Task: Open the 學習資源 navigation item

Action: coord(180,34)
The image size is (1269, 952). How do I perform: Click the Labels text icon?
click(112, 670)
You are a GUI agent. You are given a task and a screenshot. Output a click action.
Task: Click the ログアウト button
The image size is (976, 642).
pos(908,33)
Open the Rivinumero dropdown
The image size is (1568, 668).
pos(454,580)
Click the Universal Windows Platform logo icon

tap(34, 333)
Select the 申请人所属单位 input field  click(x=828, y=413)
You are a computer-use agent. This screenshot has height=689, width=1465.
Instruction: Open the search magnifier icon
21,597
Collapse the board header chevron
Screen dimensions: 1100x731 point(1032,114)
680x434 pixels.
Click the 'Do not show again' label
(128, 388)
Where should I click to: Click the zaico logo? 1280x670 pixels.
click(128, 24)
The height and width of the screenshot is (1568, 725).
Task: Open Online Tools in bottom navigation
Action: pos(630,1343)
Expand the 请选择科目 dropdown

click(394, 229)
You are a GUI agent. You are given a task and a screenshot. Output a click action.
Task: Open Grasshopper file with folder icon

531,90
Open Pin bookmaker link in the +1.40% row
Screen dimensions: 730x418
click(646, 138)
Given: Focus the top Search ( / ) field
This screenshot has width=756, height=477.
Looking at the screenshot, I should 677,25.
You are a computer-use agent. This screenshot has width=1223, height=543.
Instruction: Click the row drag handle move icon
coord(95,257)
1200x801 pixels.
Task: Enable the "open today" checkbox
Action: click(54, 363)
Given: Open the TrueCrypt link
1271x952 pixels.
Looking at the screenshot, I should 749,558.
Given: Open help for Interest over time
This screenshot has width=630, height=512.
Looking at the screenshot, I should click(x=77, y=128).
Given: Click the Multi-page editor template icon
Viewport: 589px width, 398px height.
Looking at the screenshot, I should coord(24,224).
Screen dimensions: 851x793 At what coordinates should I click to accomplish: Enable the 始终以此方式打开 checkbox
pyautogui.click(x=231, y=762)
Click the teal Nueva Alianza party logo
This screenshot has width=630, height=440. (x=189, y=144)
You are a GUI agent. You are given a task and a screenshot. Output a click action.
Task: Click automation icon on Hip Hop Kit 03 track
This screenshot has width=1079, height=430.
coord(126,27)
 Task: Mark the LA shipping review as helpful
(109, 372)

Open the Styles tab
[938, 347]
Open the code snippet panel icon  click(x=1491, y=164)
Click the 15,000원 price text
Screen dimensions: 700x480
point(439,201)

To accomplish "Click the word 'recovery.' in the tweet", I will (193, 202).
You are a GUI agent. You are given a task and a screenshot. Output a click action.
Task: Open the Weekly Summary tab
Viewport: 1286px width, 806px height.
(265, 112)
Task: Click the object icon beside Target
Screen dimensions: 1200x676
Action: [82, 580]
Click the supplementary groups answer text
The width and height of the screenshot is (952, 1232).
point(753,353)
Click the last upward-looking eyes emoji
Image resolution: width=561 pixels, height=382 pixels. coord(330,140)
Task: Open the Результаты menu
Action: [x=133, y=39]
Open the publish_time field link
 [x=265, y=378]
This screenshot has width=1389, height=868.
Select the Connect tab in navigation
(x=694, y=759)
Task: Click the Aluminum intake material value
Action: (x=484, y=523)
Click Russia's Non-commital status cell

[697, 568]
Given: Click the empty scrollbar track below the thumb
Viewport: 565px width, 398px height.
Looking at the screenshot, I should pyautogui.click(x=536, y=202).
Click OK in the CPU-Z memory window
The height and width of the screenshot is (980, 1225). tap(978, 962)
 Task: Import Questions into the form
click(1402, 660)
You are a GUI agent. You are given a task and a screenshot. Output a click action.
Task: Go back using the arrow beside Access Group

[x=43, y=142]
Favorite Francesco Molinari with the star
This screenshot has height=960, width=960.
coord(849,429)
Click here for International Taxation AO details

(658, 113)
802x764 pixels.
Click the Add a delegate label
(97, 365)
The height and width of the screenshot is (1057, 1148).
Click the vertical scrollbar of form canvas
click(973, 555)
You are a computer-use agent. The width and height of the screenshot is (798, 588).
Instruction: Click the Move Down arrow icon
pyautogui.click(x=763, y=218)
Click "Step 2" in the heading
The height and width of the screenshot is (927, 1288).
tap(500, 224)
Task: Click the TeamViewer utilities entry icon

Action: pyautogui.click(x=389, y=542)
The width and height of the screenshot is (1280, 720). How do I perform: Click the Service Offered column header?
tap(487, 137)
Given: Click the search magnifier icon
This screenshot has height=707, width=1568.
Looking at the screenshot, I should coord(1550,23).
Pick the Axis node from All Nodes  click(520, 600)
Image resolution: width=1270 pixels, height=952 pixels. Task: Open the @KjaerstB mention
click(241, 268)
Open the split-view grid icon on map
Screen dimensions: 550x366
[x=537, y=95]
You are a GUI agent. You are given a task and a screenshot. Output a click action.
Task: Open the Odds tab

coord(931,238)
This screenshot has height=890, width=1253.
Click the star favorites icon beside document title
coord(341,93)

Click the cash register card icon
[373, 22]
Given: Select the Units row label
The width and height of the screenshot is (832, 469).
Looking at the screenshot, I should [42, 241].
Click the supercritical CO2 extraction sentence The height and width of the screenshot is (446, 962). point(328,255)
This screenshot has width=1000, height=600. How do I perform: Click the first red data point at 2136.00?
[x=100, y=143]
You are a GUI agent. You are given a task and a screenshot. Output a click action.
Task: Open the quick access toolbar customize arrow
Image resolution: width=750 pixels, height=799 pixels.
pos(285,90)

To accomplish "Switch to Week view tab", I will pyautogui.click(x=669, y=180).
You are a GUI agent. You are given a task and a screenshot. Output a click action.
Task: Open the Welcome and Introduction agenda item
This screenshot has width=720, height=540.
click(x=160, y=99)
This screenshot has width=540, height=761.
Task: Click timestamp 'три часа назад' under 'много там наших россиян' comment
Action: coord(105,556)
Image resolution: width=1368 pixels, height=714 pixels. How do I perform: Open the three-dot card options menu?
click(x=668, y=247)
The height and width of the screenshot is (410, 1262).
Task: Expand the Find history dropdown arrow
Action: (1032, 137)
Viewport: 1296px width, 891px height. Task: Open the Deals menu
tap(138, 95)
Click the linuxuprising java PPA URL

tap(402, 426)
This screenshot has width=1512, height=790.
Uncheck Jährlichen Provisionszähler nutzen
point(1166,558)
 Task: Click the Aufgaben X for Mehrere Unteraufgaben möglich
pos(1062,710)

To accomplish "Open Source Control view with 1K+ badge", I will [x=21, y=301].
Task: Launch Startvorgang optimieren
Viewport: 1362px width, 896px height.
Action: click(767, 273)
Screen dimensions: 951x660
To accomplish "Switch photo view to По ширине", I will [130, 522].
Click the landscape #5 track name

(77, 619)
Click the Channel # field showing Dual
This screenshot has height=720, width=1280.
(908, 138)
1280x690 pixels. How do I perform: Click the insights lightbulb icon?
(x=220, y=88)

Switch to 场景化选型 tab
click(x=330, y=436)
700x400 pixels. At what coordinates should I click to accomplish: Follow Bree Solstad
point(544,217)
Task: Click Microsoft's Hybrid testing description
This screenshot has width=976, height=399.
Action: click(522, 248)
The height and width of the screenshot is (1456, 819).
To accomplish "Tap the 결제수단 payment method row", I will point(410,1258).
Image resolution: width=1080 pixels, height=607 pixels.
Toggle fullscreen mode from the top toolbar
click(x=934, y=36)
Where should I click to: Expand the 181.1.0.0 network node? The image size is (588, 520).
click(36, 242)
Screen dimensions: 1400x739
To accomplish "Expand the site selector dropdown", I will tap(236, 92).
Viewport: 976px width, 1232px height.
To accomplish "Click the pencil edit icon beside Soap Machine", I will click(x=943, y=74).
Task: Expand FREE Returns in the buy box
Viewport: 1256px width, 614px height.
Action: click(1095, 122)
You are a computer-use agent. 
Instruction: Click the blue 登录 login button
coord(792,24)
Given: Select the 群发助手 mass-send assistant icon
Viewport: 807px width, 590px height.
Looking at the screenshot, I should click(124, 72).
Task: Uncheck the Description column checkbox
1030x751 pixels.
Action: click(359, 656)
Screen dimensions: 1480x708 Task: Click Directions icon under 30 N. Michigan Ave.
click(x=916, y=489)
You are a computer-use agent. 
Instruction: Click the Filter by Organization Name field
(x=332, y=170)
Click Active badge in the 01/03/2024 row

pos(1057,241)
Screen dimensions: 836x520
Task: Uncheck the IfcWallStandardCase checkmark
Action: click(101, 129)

▶ What is expected
The response must contain each line above that holds the string "computer".

▶ Answer to the problem
You are a computer-use agent. This screenshot has height=689, width=1465.
You are a computer-use agent. This screenshot has width=1223, height=543.
You are a computer-use agent. The width and height of the screenshot is (798, 588).
You are a computer-use agent. 
You are a computer-use agent. 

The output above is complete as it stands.